Class is the missing link in Australia’s generational inequality crisis

Australia’s housing crisis is not just a conflict between generations, but also a deepening class divide lurking beneath “fair crack” rhetoric, writes Professor Carl Rhodes.
JUST DAYS before the Labor Government’s May Budget is due to be announced, it has now been confirmed that: Property tax will finally be reformed. Although details are yet to emerge, capital gains tax and negative gearing will be overhauled in a bid to rein in investor-driven inflation in the housing sector.
How quickly politics can change. The Labor Party, which went into the Federal Election this time last year, was categorically rejected such reforms. Tapping the property tax status quo was framed as electoral suicide.
Today, the same ideas are being reshaped as political common sense. What has changed is that intergenerational economic inequality has finally become a mainstream political concern, with housing affordability at its center.
But this is where the current debate starts to get misleading. The housing crisis isn’t just a generational story. This is also a class story.
‘A fair crack’ but for whom?
The desire to change property tax settings is partly a political response to a demographically changing voter population. Australians Those aged 18 to 35 now make up nearly a quarter of the population (about 6.2 million people), outnumbering the once-dominant Baby Boomer generation.
This growing group of voters is presented as the primary affected group, and housing affordability is identified as a key driver of intergenerational inequality.
As reported by Institute of ActuariesThe ratio of home prices to income among millennials is now twice what it was in the 1980s; Rising rental costs also prevent them from saving for a mortgage deposit. It’s hardly surprising that homeownership rates among 25- to 34-year-olds have fallen from just over 50% to around 39% since 2000.
Prime minister Anthony Albanese seems alert to this change, stating last weekend:
“I want Australia to be a land of opportunity for the future and the reality is that young people feel like they’re not getting a fair chance right now.”

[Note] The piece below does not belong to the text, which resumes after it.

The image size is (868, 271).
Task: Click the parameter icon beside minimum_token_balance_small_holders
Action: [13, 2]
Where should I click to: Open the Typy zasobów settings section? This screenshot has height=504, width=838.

But what this fails to acknowledge is that some young people achieve far less “fair success” than others.
no class
Treating “young Australians” as a single, homogeneous group hides more than it reveals.
Some young people are entering adulthood with the support of inherited wealth, family property portfolios or the Bank of Mum and Dad, allowing them to get on the housing ladder early and benefit directly from the tax breaks currently under review.

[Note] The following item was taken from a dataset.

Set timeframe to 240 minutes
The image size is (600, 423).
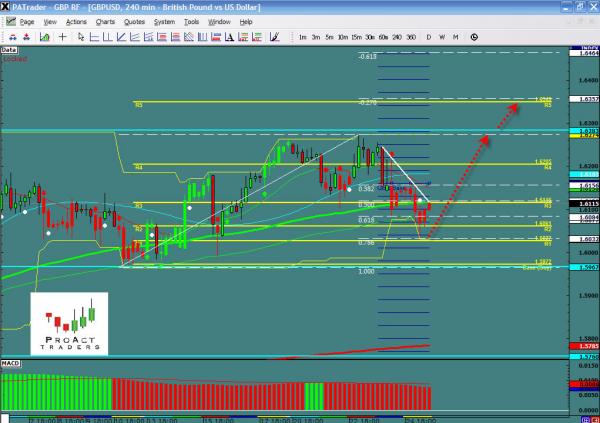coord(397,37)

Others, lacking family assets or financial support, are stuck renting permanently, absorbing the increased costs with a much lower prospect of capital gains, tax benefits or long-term security.
This distinction is already very sharp. Grattan Institute data It shows that among households aged 25 to 40, the poorest quartile has a net worth of less than $78,000, and none of them have home equity. The richest quartile has more than $554,000, while the top 5 percent has over $1,500,000. In other words, wealth inequality is already deeply ingrained within younger generations themselves.
Framed entirely as an intergenerational conflict, property tax reform risks becoming a symbolic gesture rather than focused on creating a fair economy where everyone has the opportunity for a secure life.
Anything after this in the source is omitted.